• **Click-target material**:
======
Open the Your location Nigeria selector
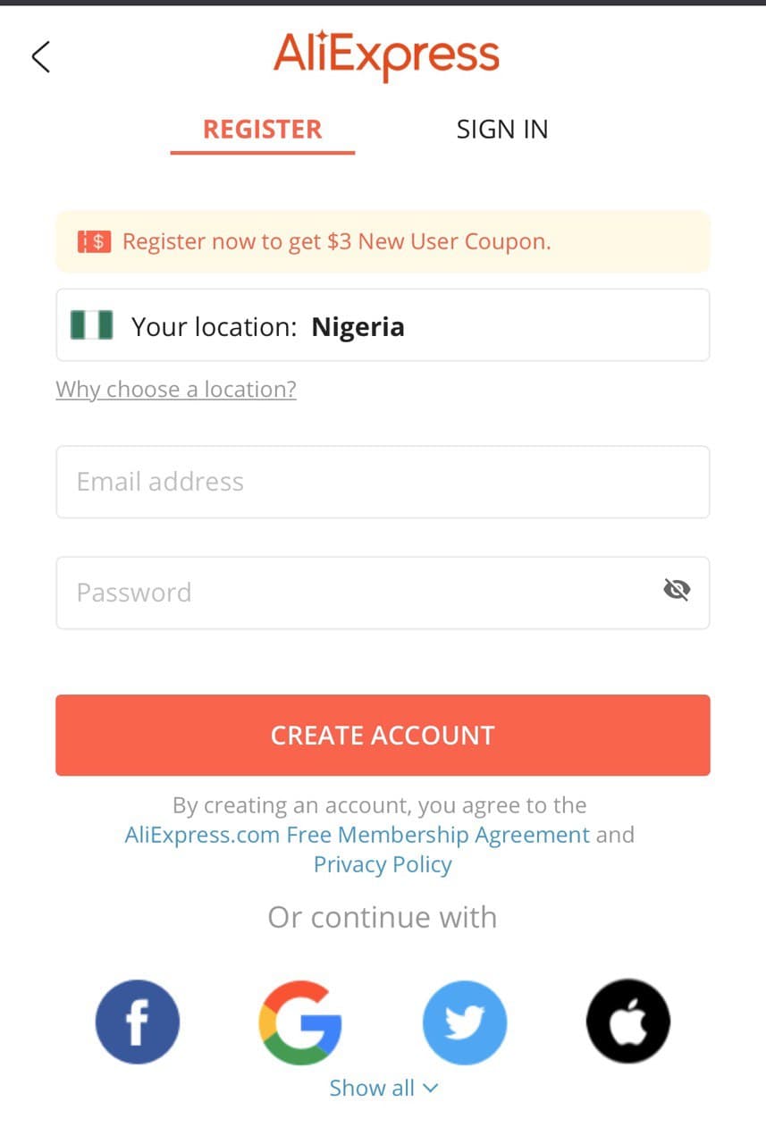 (x=383, y=325)
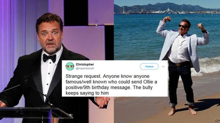The height and width of the screenshot is (123, 220).
Task: Click the Follow button on the tweet
Action: [149, 66]
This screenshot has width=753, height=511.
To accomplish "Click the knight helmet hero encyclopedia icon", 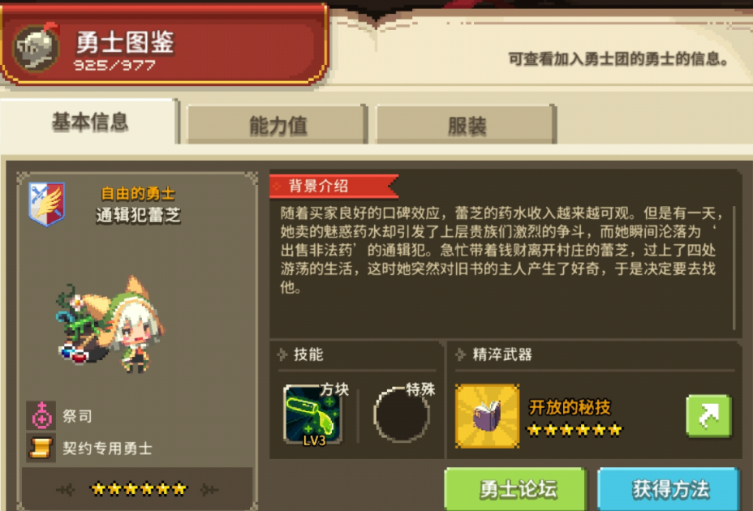I will point(36,47).
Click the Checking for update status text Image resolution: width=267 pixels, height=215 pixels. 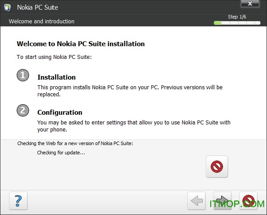point(61,153)
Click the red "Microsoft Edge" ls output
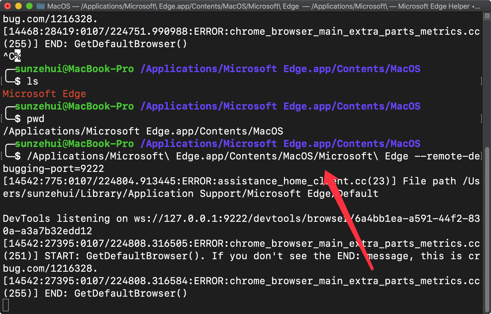Image resolution: width=491 pixels, height=314 pixels. click(x=44, y=94)

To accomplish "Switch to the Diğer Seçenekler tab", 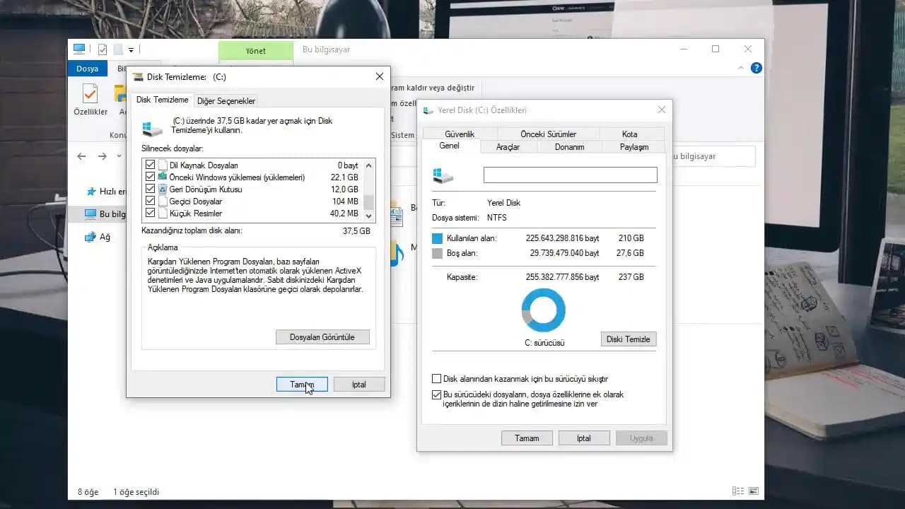I will pyautogui.click(x=226, y=100).
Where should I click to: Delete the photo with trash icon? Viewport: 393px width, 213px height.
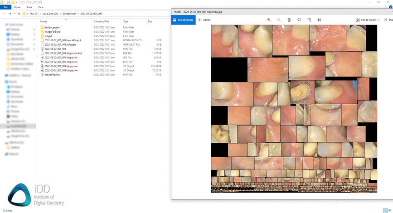pyautogui.click(x=289, y=20)
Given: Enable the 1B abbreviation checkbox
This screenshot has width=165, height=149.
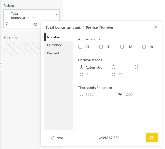Looking at the screenshot, I should pyautogui.click(x=101, y=47).
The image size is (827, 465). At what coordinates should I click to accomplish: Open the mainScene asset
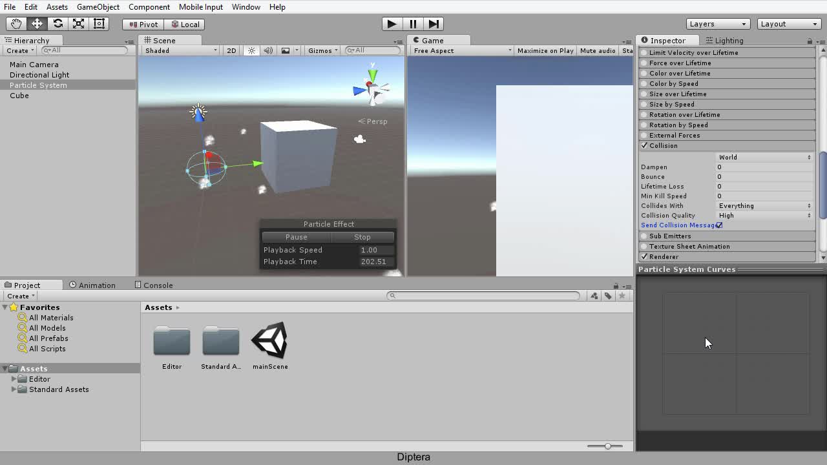click(x=270, y=346)
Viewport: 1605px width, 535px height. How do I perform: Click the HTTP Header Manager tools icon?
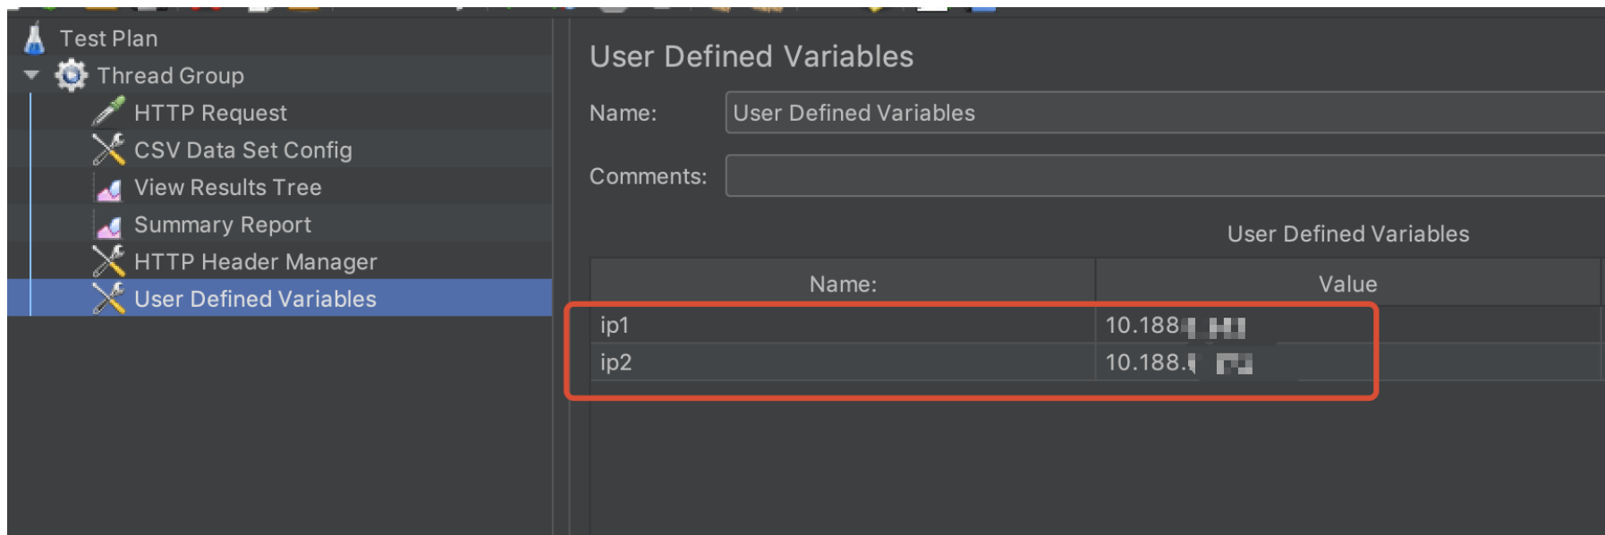[x=108, y=261]
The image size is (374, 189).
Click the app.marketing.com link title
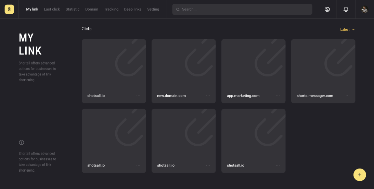pyautogui.click(x=243, y=96)
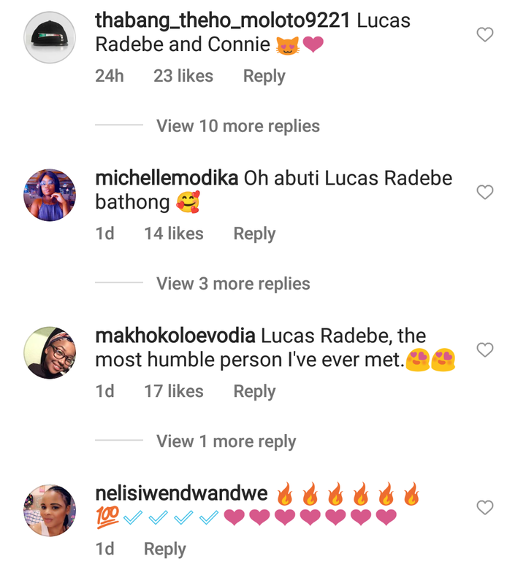526x564 pixels.
Task: View the 17 likes list
Action: pyautogui.click(x=174, y=391)
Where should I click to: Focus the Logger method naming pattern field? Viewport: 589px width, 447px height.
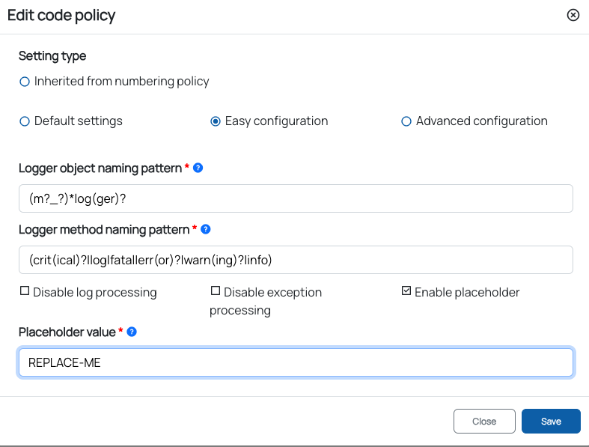[296, 260]
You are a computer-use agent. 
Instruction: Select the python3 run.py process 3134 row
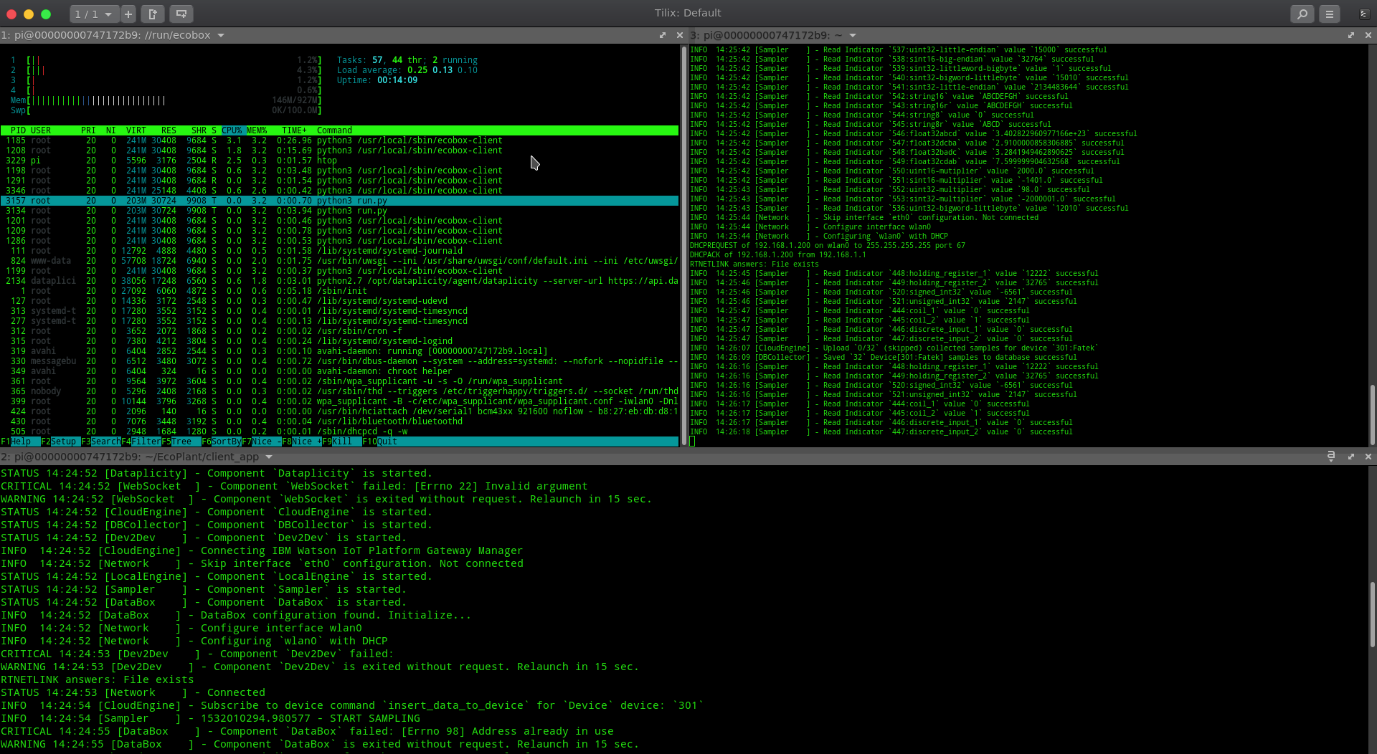[x=339, y=211]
======
• **What is being asked**:
Please rewrite the stretch of the material from the line containing "The image size is (827, 465)." through the end, substituting "screenshot size" for every "image size" and keeping everything else the same. Leave the pictures out of your answer.

• **Written reply**:
The screenshot size is (827, 465). At what coordinates should I click to accomplish: Open the mainScene asset
click(x=270, y=346)
Viewport: 1605px width, 535px height. How do I perform: Click the HTTP Header Manager tools icon?
[x=108, y=261]
The screenshot size is (374, 189).
Click the app.marketing.com link title
pyautogui.click(x=243, y=96)
526x564 pixels.
Task: View the 17 likes list
Action: pyautogui.click(x=174, y=391)
Where should I click to: Focus the Logger method naming pattern field? Viewport: 589px width, 447px height.
[296, 260]
You are a computer-use agent. 
Instruction: Select the python3 run.py process 3134 row
[x=339, y=211]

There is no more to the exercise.